## Task statement
Copy each of the records below word for word, keeping every line and character unchanged.

Records for locating described items:
◆ ◆ ◆

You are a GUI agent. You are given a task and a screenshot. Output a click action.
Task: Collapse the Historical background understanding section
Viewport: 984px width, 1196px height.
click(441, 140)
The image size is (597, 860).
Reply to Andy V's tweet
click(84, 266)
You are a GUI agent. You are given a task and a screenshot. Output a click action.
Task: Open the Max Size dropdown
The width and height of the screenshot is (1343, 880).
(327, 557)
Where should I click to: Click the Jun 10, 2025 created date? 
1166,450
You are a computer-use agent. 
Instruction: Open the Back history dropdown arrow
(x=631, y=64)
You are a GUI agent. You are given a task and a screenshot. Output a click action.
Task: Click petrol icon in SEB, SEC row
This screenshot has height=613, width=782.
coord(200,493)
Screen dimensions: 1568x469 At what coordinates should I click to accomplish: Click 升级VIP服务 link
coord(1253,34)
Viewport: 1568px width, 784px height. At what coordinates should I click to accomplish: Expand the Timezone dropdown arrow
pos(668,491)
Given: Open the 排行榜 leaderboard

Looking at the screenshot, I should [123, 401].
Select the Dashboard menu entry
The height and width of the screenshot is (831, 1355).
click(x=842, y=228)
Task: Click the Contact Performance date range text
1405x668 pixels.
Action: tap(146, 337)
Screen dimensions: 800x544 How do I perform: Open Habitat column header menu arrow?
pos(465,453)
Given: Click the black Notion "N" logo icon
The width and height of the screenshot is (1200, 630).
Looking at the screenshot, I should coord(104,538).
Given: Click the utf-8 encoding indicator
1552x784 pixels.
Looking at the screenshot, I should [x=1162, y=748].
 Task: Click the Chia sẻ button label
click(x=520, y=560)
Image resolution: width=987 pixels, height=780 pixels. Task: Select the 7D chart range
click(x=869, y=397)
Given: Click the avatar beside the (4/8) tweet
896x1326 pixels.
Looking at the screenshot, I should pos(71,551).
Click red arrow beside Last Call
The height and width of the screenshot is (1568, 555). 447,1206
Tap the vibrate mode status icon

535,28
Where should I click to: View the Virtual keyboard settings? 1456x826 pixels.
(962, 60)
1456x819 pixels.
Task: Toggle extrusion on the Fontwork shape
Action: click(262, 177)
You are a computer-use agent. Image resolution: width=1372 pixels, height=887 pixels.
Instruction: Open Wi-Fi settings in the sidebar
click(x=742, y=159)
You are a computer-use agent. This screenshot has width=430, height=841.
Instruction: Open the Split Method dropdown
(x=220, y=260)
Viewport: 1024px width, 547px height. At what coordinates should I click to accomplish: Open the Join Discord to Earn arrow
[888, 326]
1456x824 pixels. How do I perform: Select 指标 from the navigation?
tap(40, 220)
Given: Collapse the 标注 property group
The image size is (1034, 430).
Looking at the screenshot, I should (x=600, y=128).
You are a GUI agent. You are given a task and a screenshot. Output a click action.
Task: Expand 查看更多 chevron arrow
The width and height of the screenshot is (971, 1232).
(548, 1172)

◆ ◆ ◆

## Exercise result
You are a GUI agent. You are given a task and a screenshot. Output a click action.
Task: Collapse the Historical background understanding section
Viewport: 984px width, 1196px height.
click(441, 140)
The image size is (597, 860).
Reply to Andy V's tweet
click(84, 266)
You are a GUI agent. You are given a task and a screenshot. Output a click action.
Task: Open the Max Size dropdown
The width and height of the screenshot is (1343, 880).
(327, 557)
Where should I click to: Click the Jun 10, 2025 created date? 
1166,450
You are a computer-use agent. 
Instruction: Open the Back history dropdown arrow
(x=631, y=64)
You are a GUI agent. You are given a task and a screenshot. Output a click action.
Task: Click petrol icon in SEB, SEC row
This screenshot has height=613, width=782.
coord(200,493)
Screen dimensions: 1568x469 At what coordinates should I click to accomplish: Click 升级VIP服务 link
coord(1253,34)
Viewport: 1568px width, 784px height. At what coordinates should I click to accomplish: Expand the Timezone dropdown arrow
pos(668,491)
Given: Open the 排行榜 leaderboard

Looking at the screenshot, I should [123, 401].
Select the Dashboard menu entry
The height and width of the screenshot is (831, 1355).
click(x=842, y=228)
Task: Click the Contact Performance date range text
1405x668 pixels.
Action: tap(146, 337)
Screen dimensions: 800x544 How do I perform: Open Habitat column header menu arrow?
pos(465,453)
Given: Click the black Notion "N" logo icon
The width and height of the screenshot is (1200, 630).
Looking at the screenshot, I should coord(104,538).
Given: Click the utf-8 encoding indicator
1552x784 pixels.
Looking at the screenshot, I should [x=1162, y=748].
 Task: Click the Chia sẻ button label
click(x=520, y=560)
Image resolution: width=987 pixels, height=780 pixels. Task: Select the 7D chart range
click(x=869, y=397)
Given: Click the avatar beside the (4/8) tweet
896x1326 pixels.
Looking at the screenshot, I should pos(71,551).
Click red arrow beside Last Call
The height and width of the screenshot is (1568, 555). 447,1206
Tap the vibrate mode status icon

535,28
Where should I click to: View the Virtual keyboard settings? 1456x826 pixels.
(962, 60)
1456x819 pixels.
Task: Toggle extrusion on the Fontwork shape
Action: click(262, 177)
You are a computer-use agent. Image resolution: width=1372 pixels, height=887 pixels.
Instruction: Open Wi-Fi settings in the sidebar
click(x=742, y=159)
You are a computer-use agent. This screenshot has width=430, height=841.
Instruction: Open the Split Method dropdown
(x=220, y=260)
Viewport: 1024px width, 547px height. At what coordinates should I click to accomplish: Open the Join Discord to Earn arrow
[888, 326]
1456x824 pixels. How do I perform: Select 指标 from the navigation?
tap(40, 220)
Given: Collapse the 标注 property group
The image size is (1034, 430).
Looking at the screenshot, I should (x=600, y=128).
You are a GUI agent. You are given a task and a screenshot. Output a click action.
Task: Expand 查看更多 chevron arrow
The width and height of the screenshot is (971, 1232).
(548, 1172)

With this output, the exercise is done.